Odile Arnaudiès se montre néanmoins optimiste. Elle se dit « assez sereine » parce que le vaccin protège « très très bien » et que si les vaccinations sont bien faites à temps, l’été devrait bien se passer. Toutefois, elle refuse le discours politique de clôture et pointe « un petit écart de vision qui existe parfois » entre le terrain et les autorités, qui aiment « quand les choses sont classées ».
Le difficile « repeuplement » des troupeaux abattus
Classé, le dossier de la DNC ne l’est pas, assurément. Et encore moins pour les éleveurs ayant connu la maladie. Orensie Sunyach, éleveuse à Prats-de-Mollo, fait partie de ceux qui ont perdu la totalité de leur troupeau. Aujourd’hui elle se pose la question de « repeupler », selon le terme administratif consacré.

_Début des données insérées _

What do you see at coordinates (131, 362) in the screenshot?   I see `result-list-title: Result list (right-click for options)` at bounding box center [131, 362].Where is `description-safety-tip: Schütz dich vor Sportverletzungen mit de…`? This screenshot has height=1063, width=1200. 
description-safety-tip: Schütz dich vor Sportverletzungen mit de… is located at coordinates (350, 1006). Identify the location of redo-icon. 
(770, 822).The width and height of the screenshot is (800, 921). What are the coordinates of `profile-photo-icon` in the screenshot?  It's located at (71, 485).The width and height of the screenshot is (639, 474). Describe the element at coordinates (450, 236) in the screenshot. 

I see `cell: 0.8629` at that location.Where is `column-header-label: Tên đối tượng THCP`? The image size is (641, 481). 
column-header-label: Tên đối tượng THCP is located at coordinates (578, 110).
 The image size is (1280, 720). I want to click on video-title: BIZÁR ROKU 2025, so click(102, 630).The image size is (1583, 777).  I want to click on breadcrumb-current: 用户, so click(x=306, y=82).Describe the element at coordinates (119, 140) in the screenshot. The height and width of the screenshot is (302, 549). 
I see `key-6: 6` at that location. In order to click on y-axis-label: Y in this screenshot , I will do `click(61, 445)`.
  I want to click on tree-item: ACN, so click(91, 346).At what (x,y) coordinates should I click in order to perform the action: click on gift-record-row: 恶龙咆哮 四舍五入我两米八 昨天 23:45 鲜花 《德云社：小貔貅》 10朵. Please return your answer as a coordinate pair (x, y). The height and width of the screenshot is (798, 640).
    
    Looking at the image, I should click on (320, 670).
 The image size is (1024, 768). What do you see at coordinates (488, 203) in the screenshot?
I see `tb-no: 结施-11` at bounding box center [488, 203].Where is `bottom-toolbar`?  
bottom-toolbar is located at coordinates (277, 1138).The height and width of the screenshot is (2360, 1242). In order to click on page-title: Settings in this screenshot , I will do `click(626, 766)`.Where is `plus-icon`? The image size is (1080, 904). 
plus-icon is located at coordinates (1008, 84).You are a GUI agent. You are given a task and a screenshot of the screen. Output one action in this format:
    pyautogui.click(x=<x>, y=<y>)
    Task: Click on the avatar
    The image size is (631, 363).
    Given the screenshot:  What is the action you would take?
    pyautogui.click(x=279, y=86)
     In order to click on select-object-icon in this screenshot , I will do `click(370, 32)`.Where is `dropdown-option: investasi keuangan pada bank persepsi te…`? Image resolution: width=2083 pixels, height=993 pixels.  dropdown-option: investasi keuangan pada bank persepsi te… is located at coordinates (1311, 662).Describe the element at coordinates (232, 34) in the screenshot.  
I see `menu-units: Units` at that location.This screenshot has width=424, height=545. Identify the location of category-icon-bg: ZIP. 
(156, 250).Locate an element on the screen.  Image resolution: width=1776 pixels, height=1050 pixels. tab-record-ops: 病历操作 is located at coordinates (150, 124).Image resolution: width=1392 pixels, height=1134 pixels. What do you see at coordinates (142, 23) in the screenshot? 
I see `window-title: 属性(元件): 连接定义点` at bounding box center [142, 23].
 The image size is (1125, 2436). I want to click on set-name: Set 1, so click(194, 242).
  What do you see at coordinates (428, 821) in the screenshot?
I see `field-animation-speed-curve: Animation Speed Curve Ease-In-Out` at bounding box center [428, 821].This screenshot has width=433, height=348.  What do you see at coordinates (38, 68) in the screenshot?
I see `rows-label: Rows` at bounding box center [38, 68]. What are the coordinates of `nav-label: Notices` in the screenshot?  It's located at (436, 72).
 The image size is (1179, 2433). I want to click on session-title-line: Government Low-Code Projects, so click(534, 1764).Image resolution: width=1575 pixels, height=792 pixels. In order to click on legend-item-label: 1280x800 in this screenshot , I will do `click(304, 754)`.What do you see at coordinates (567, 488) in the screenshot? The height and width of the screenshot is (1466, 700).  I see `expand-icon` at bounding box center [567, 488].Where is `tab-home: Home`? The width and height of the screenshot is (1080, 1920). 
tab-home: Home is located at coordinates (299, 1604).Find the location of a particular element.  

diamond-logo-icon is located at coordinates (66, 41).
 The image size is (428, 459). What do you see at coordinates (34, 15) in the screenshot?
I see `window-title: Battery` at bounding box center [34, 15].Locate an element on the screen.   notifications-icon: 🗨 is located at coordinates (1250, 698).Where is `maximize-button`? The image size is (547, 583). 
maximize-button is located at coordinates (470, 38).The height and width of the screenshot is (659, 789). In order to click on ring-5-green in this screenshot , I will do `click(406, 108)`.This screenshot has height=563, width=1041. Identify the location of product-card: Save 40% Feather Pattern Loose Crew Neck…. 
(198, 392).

Mais derrière ce mot technique se cache une réalité bien plus intime. « Ça a été compliqué… il m’a fallu longtemps pour réaliser», explique celle qui a perdu ses 42 vaches. « Du jour au lendemain, tu n’as plus rien. » Plus de troupeau, plus de rythme, plus de repères. Un vide qu’il faut tenter de remplir.
Pour Orensie, il passe par de nombreuses procédures, entamées pour comprendre, expliquer. Pour dénoncer, aussi, et mettre en lumière les manquements d’un système brutal. « Quand ça t’arrive, toute ta vie est bouleversée en seulement quelques jours. Tu es face à des gens qui appliquent froidement des décisions qui te semblent injustes et inacceptables. J’ai beaucoup souffert du manque d’informations. Rien n’était clair. Et je n’ai pas compris pourquoi je n’ai pas été reçue par le préfet pour tenter de défendre mon troupeau. Je me suis sentie méprisée du début à la fin».

Orensie repartira, mais pas tout de suite et avec un tout petit troupeau pour (re)commencer. « Quand tu as tout perdu, cela veut dire qu’il faut repartir de zéro et s’en sentir capable à nouveau. Il faut trouver des bêtes, apprendre à les connaître et à se faire confiance, tout leur enseigner sur l’exploitation comme sur l’estive vers laquelle elles sont censées monter. C’est toute une mémoire qui a été effacée, toute une génétique de bêtes sélectionnées sur des années pour qu’elles soient adaptées à notre territoire et à nous ».
Orensie entend donc démarrer avec « une dizaine de vaches », mais à l’automne. Afin de permettre un apprivoisement mutuel, sur sa ferme, durant l’hiver. Avant de leur faire découvrir les montagnes en 2027.
Pour ne pas revivre ça, le monde de l’élevage local croise les doigts. Pour qu’aucun nouveau cas ne soit détecté au printemps et à l’orée de l’été, avec le réveil de la nature et celui des moucherons piqueurs.